Californian Graduate Diploma in Law student Elijah Granet discusses unwanted and misunderstood legal American terms.
Trespassers Will Be Prosecuted
Almost all British sign sellers hock some version of a Trespassers Will Be Prosecuted sign. While in America trespassers can be prosecuted and in some states shot on sight, English and Welsh law generally treats trespass as a civil tort, making the signs a worthless decoration.
Historically trespass was universally a civil tort, so that in 1982, an intruder who had managed to enter Buckingham Palace and slip into the Queen's bedroom technically hadn't committed a crime. This was subsequently rectified in the Serious Organised Crime and Police Act 2005, which allowed the Home Secretary to designate certain sites where trespass is an offence. The short list is limited to civil nuclear installations and places where royals or senior politicians live.
There is also an offence of aggravated trespass under the Criminal Justice and Public Order Act 1994. This deals with people who trespass and intend to deliberately disrupt a lawful activity. Under the same act trespassers can also be prosecuted if they disregard police requests to leave. A sign saying No Trespass does not count as a police request. In fact, such signs don't count for anything.
In 2019, after the MP Mark Field was filmed grabbing a Greenpeace protestor by the neck, The Guardian reported that the protestor "has no plans to press criminal charges". That is in a very literal sense true, since no one in England & Wales can press charges, unless one counts private prosecutions.
Charging decisions are, except in the case of minor offences, determined on the advice of the Crown Prosecution Service (CPS) after reviewing submissions made by the police. While victims can appeal for review a decision not to charge, they do not have veto power over whether or not someone is charged. CPS certainly takes into account a victim's wishes, but that is entirely different from a victim having the ability to press charges.
Jail, gaol and prisons
The BBC reported in February 2019 that the Justice Secretary was calling for an end to short jail terms. While there is nothing wrong with the colloquial use of jail as a synonym for prison, there is no custodial facility in England & Wales actually called a jail or gaol.

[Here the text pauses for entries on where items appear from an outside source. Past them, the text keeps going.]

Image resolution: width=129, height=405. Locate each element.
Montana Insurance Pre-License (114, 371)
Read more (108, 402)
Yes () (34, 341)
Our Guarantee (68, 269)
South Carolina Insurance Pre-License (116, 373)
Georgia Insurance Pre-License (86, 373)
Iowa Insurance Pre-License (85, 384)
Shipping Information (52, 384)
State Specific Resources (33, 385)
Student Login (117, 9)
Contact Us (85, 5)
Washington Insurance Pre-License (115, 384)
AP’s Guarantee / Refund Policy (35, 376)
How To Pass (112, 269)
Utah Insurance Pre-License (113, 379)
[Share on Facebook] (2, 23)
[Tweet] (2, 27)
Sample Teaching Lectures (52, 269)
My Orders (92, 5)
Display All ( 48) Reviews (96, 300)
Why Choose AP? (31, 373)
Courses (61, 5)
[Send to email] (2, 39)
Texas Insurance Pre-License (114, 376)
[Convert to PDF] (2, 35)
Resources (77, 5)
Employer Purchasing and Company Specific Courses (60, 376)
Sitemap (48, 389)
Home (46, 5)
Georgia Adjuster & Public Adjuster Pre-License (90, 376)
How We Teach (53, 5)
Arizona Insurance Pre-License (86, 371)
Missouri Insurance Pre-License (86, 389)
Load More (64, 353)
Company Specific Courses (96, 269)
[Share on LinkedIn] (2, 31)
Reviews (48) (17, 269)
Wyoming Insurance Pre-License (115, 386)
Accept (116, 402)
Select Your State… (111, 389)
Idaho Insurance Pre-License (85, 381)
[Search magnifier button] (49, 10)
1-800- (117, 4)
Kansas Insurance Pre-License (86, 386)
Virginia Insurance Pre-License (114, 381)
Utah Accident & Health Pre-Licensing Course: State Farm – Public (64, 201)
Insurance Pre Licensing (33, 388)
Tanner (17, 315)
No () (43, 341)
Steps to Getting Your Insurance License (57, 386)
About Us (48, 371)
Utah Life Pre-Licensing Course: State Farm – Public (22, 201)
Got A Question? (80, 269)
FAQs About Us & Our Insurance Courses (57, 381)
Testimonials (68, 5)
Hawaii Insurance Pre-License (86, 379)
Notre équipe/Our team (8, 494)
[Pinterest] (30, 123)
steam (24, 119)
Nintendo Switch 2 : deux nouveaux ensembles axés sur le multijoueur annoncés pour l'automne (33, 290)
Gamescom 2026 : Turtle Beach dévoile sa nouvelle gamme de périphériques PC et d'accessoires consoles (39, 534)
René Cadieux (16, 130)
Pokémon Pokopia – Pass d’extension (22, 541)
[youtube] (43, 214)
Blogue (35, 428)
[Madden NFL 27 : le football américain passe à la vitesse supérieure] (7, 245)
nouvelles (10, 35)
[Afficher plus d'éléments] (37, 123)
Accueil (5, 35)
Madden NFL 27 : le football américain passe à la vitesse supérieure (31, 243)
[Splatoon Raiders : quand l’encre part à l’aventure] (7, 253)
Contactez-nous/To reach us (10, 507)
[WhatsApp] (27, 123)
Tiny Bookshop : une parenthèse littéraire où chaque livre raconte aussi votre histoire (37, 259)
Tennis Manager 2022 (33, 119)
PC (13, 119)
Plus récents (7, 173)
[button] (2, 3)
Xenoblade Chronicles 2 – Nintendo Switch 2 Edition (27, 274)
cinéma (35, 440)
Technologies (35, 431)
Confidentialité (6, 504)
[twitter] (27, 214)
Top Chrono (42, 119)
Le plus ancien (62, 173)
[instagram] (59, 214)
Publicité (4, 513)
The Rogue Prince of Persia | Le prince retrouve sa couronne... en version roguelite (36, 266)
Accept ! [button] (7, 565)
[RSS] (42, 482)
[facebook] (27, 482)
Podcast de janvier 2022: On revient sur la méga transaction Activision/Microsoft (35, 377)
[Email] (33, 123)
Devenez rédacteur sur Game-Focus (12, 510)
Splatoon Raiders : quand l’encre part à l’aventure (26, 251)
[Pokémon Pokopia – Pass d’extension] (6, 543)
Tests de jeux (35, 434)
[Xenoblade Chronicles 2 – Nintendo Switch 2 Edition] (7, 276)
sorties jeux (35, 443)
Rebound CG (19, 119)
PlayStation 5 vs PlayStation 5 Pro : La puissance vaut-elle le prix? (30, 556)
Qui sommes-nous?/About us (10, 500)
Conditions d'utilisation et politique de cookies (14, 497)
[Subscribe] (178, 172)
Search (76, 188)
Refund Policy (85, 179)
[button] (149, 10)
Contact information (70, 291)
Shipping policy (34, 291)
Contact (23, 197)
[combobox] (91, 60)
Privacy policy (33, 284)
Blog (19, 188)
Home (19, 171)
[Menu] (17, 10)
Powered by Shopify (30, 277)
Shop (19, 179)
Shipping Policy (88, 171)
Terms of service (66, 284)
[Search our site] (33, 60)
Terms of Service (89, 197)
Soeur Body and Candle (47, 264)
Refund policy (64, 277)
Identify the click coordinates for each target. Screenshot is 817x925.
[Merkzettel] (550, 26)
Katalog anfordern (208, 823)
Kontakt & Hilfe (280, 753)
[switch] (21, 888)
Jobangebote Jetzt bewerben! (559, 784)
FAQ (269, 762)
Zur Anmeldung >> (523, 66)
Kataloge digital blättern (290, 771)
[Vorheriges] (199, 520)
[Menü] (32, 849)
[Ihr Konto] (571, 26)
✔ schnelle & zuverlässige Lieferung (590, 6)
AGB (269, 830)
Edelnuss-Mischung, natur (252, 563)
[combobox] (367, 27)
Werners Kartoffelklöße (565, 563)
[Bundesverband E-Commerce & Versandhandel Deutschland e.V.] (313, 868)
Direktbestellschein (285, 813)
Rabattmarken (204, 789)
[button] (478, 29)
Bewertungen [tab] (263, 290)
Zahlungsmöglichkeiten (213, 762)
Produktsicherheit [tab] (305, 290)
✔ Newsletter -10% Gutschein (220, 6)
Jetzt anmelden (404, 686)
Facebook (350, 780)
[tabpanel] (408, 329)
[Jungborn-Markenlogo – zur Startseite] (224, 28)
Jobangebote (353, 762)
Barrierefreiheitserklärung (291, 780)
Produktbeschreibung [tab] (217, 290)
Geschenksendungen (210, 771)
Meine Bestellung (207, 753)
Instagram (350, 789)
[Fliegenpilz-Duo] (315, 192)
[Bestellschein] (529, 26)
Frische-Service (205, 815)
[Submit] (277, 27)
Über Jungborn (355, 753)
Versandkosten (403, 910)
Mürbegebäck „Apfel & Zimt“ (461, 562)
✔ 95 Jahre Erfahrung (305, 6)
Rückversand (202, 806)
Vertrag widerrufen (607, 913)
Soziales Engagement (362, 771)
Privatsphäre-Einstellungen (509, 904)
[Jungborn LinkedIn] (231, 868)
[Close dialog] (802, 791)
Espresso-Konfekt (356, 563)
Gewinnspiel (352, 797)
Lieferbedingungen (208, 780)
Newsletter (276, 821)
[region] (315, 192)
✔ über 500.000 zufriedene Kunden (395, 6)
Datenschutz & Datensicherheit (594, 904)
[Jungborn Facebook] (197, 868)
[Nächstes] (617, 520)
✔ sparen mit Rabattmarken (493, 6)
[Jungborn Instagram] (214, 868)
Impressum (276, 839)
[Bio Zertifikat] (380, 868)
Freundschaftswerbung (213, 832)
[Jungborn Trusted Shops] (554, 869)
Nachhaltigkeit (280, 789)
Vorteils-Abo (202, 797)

In much of the United States, jail refers to a local facility used for remand prisoners and short sentences, while prisons house those convicted of substantial offences. In England & Wales virtually all prisoners, both convicted and on remand, are held in, well, prisons. There are non-prison custodial institutions including police station custody suites, removal centres for immigration detention, and high secure hospitals. None of these, however, are called jail.
Gaols did historically refer to certain local prisons but this distinction was entirely abolished by the Prison Act, 1865. Yet 154 years later the term persists, in what I unscientifically suspect is a combination of American linguistic influence and its usefulness to headline writers, who value the four-letter word's economy of space.
Common law marriage
This astonishingly persistent term ceased to have any meaning in England & Wales with the Marriage Act 1753 which set out strict criteria for legally valid marriages. In spite of a welcome ruling from the Supreme Court, un-married and non-civil partnered couples, even those who have been together for decades, have virtually no legal protections.
The widespread belief in common law marriage (a survey in 2017 found that two-thirds of British cohabiting couples believed some version of it existed) is incredibly dangerous. It leads many couples into disastrous complacency, resulting in financial and emotional hardship during illness or bereavement.
As a legal term, common law marriage is only a partial Americanism, as a dwindling number of US states actually recognise long term cohabiting couples as married. However, as a term in popular culture, it is wholly an Americanism, as this corrosive myth has been propagated by Hollywood films (ironically made in California, which lacks common law marriage). Unfortunately for English and Welsh cohabitants, getting legal advice from Legally Blonde will only leave them legally blind.
The fact that unlike in America, gavels are not and have never been used in English and Welsh courts is actually quite widely known, to the point that there is a popular Twitter account @igavels debunking it. Yet, as @igavels painstakingly documents, the British media continues to use stock photos involving gavels to illustrate their legal stories. My unprovable hunch is that this is due to a combination of sub-editors' delight at annoying pedantic legal professionals and the American bias of Anglophone stock photo catalogues.
Taking the stand
In June 2019, a headline in The Telegraph claimed that the former Autonomy boss Mike Lynch would shortly "take the stand in tech's trial of the century". Though Mr Lynch did testify, he did not take the stand, because English and Welsh courtrooms, unlike their American counterparts, lack a witness stand. Instead they feature a witness box, analogous to the jury box and the dock (essentially, the defendant's box). This is a really pedantic distinction, since, except for those who are physically unable to, one stands in the witness box. Yet for decades, legal professionals have been exceptionally annoyed by anyone who dares to use the Americanism.
In 1968, the linguist Brian Foster reported, probably apocryphally, a tale of a 1950s British judge who had angrily confronted an American defendant who had the temerity to use the term witness stand, which was simply unacceptable in his courtroom. With this in mind, feel free to refer to the testimonial area however you like unless you're on trial and need to keep the judge on side!
Views expressed in our blogs are those of the authors and do not necessarily reflect those of the Law Society.